I went to a conference in Wales yesterday. Apart from learning some interesting things about the research area it concerned, it also dawned on me that I was the only person out of a hundred or so delegates to turn up to this respectable scholarly gathering, taking place in a posh hotel in the countryside, in hiking gear.

This was a necessity, since the posh hotel in the countryside that hosted the conference was located, literally, at the top of a steep, rugged hill, surrounded by soft Welsh mist floating eerily over the adjacent golf course. It was damn cold. There weren’t even any pavements or trails for pedestrians, since anyone posh enough to stay in the hotel would have to be posh enough to have a posh car in which to drive up the steep, winding roads twisting and turning in all directions to the entrance, and posh enough to need one of those guys in tophats and tailcoats to run out and collect the carkeys for parking.

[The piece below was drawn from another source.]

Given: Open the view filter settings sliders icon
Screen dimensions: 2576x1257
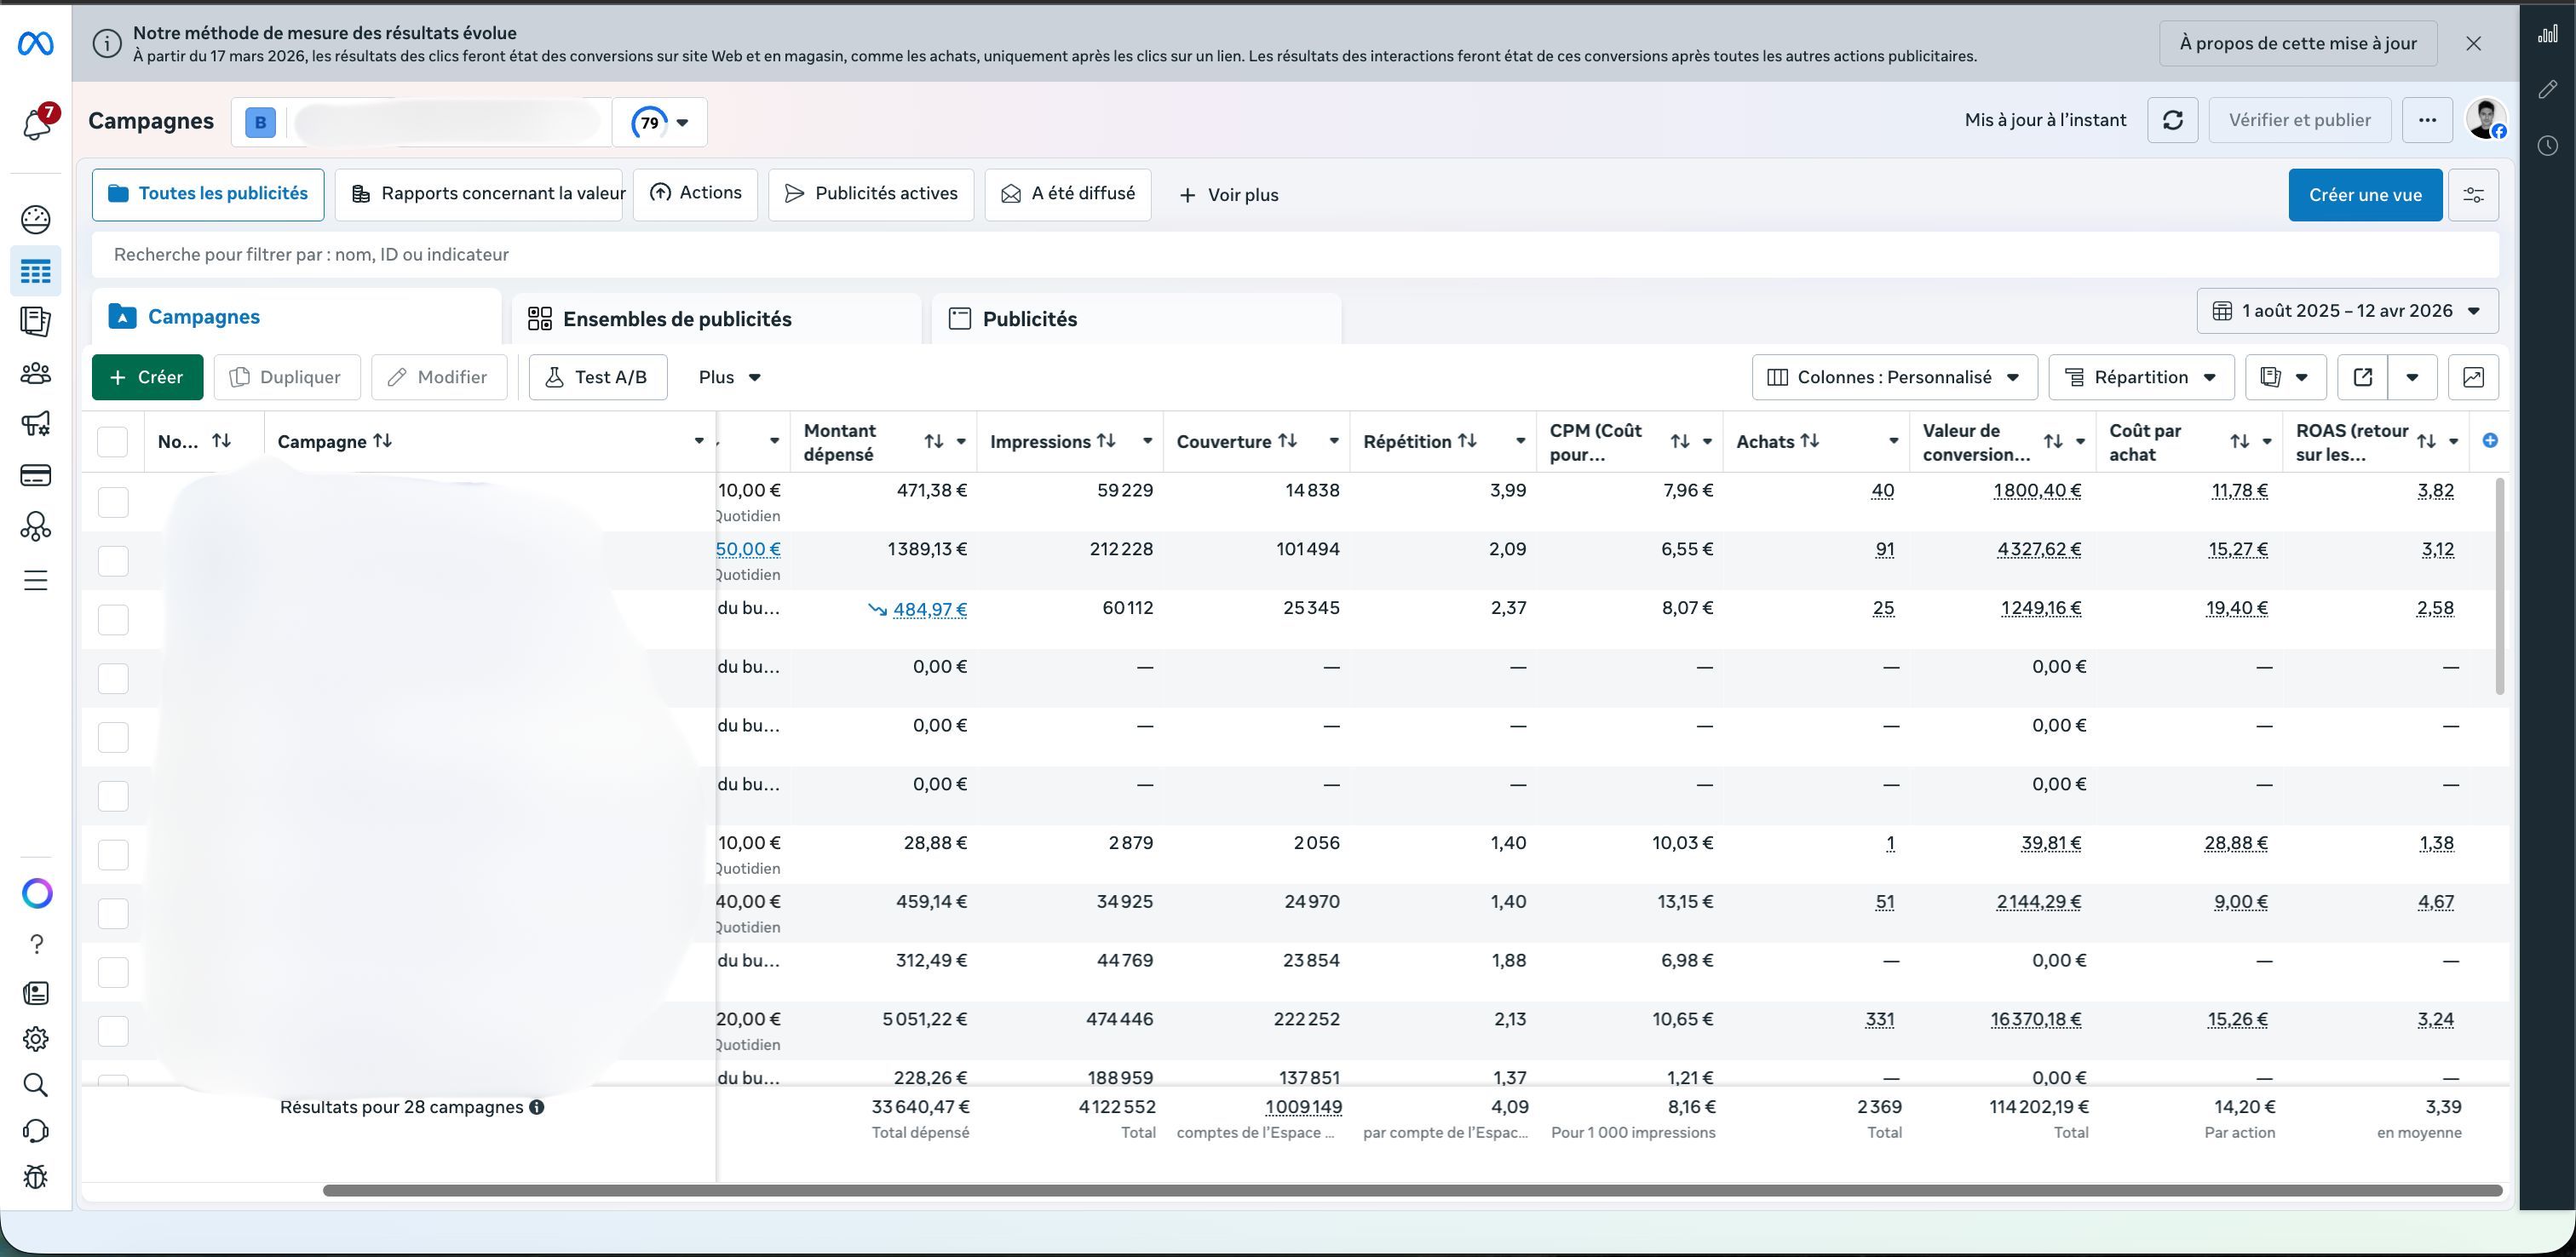Looking at the screenshot, I should tap(2472, 195).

So, this is what led to me turning up to this posh hotel and to my posh seminar on the second floor to present my paper in my very unposh waterproof hiking trousers, windbreaker, and trainers.

I feel very self-conscious, still, at being a bit of a spectacle amongst all my high-heeled, tailored-suited peers.

Today I feel…dazed. Conferences – even one-day events – seem to have a dazing effect on me and I sit at my desk in the office the next day staring blankly at my surroundings, at my colleagues who smile at me politely and try not to let on that they think I’m probably mad, and wonder whether this is all going to be worth it in the end.